Secondo quanto riportato anche da ANSA, il 2025 è stato tra gli anni più caldi e secchi, con una riduzione complessiva delle precipitazioni accompagnata da una forte variabilità mensile. In particolare, i mesi di giugno e settembre hanno registrato livelli di pioggia molto al di sotto della media storica.
Parallelamente, si è verificato un aumento delle temperature medie, con anomalie significative soprattutto nei mesi di gennaio e giugno, quando gli scostamenti hanno superato i due gradi centigradi. Anche nei periodi caratterizzati da piogge più intense, le temperature elevate hanno inciso negativamente sulla formazione di neve, riducendo l’accumulo di riserve idriche nelle aree montane e compromettendo il bilancio idrico regionale.
Il 2026, invece, segna una netta inversione di tendenza, pur nella sua discontinuità. Già nel primo trimestre dell’anno, infatti, le precipitazioni registrate in Calabria hanno superato i valori medi annui. Un dato che, secondo Arpacal, rappresenta un segnale rilevante sotto il profilo climatologico.

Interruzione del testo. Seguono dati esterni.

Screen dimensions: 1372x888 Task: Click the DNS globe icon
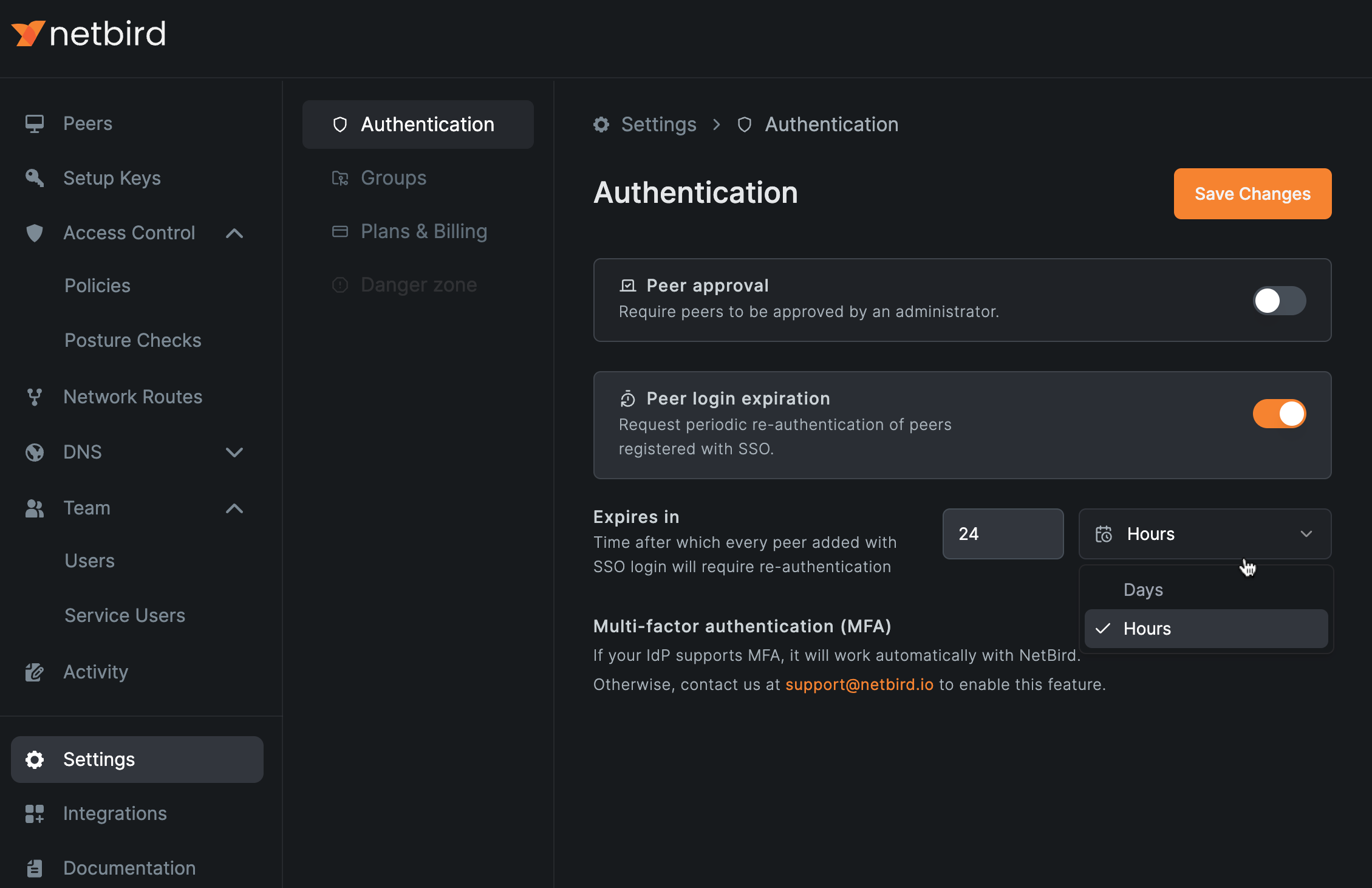(35, 452)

“Si tratta di un possibile cambio di regime nelle dinamiche pluviometriche – evidenzia l’Agenzia – che tuttavia necessita di ulteriori conferme nei prossimi mesi per poter essere considerato strutturale”.
Il quadro che emerge è quello di un clima sempre più instabile, in cui si alternano fasi estreme tra siccità e piogge intense. Una tendenza che impone attenzione e strategie di adattamento, soprattutto in un territorio come quello calabrese, particolarmente esposto agli effetti dei cambiamenti climatici.